§ **本文抜粋**:
荒川以津美 ヴァイオリンリサイタル
5/18は津田ホールで行われた荒川以津美先生のリサイタルを聴きに行ってきました。
曲目は、バッハの無伴奏パルティータ3番、モーツァルトのソナタK.454、そしてフランクのソナタです。
バッハのパルティータ3番はバッハの無伴奏の中でもフランス色の強い作品ですが、バッハに対しての真摯な音楽性と、踊りを感じさせる節回しが見事にかみ合い、クリスタルガラスを思わせる透明感のある音色に聞き惚れました。
僕は元々大味な演奏よりも繊細で透明感のある演奏が好きですが、考えてみればそれも荒川先生の音を聴いてきたからより一層そう思えるのかもしれません。
モーツァルトでは華やかな大須賀さんのピアノも加わり、ヴァイオリンも解き放たれたように自由に歌い上げていました。演奏者の楽しそうな表情が演奏に現れ、聴いている方も楽しくなりました。至福のひとときとでもいうのでしょうか。モーツァルトが演奏される時は、演奏者も聴衆も幸せを感じることが大切なのかもしれません。

§ **取り組む内容**:
1. リサイタルの文章の中で「モーツァルトでは華やかな」で始まる段落を、主な内容を残して箇条書きに整理してください。
2. 次の (a)〜(c) がリサイタルの文章の内容と合っているかを「はい」か「いいえ」で答え、判断の根拠となる語句をそのまま引用してください。
(a) リサイタルは津田ホールで行われた。
(b) モーツァルトでピアノを弾いたのは荒川先生である。
(c) 筆者はもともと大味な演奏のほうを好んでいる。
3. リサイタルの文章の最後の文に続けて、その先を書き進めてください。

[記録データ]
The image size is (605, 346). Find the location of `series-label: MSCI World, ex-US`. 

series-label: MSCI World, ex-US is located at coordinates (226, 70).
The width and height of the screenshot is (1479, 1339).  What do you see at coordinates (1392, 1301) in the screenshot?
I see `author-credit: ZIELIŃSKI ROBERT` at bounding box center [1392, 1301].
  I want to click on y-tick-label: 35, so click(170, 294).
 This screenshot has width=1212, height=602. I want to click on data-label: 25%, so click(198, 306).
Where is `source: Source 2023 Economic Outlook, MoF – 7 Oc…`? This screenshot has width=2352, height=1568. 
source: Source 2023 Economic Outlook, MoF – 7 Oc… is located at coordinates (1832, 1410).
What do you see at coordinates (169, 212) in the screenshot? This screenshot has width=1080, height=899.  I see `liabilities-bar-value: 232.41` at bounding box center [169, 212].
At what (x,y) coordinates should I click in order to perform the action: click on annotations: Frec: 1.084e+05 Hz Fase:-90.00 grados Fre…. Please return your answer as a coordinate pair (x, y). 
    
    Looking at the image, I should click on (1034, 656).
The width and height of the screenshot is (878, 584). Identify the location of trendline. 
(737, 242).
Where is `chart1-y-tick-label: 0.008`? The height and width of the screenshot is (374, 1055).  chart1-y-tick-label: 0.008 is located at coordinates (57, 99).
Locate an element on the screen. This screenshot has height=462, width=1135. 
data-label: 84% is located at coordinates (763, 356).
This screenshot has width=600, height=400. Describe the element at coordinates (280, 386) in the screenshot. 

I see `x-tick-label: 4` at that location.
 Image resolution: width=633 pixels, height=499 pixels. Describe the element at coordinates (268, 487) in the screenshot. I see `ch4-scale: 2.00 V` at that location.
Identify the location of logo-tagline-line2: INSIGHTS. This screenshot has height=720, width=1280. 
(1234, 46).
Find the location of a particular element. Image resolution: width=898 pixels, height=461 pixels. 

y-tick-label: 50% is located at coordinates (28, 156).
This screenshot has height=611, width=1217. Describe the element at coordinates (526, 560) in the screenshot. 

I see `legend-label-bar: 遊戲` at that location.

§ **各課題の解答**:
1.
- モーツァルトでは大須賀さんの華やかなピアノが加わった。
- ヴァイオリンは解き放たれたように自由に歌い上げていた。
- 演奏者の楽しそうな表情が演奏に現れ、聴く側も楽しくなった。
- 至福のひとときだった。
- モーツァルトの演奏では、演奏者も聴衆も幸せを感じることが大切なのかもしれない。

2.
(a) はい。「5/18は津田ホールで行われた荒川以津美先生のリサイタル」
(b) いいえ。「華やかな大須賀さんのピアノも加わり」
(c) いいえ。「僕は元々大味な演奏よりも繊細で透明感のある演奏が好きです」

3.
最後のフランクはそれぞれの楽器のソリスティックな部分も加わり、個性の異なるヴァイオリンとピアノそれぞれの持ち味が引き出されていたように感じました。4楽章でもほとばしる情熱のピアノと、情熱の中にも曲全体を見据えた音楽作りをするヴァイオリンとが互いに刺激しあうような印象を受けました。下手に統一してしまうよりもかえって聴き所が増え、聴いていて楽しかったです。
アンコールはイザイの「子供の夢」とクライスラーの「ウィーン小行進曲」。どちらも弾いたことがありますが、荒川先生の演奏はまさにデザートのよう。小細工なしにあそこまで小品を聞かせるというのはなかなか出来るものではありません。
しかし本当にヴァイオリンって音が命ですね。自分の持っている音楽を表現するのに手っ取り早いのはポルタメントなどの小細工を使うことですが、やはりそういったものに頼らず最も説得力を持つものは「音」です。
そして荒川先生の音というものはあこがれであり、まさに自分が目指していく方向であり、自分の辿ってきた歩みを再確認できたような気がしました。
これからも「音」にこだわって演奏をしていきたいと思います。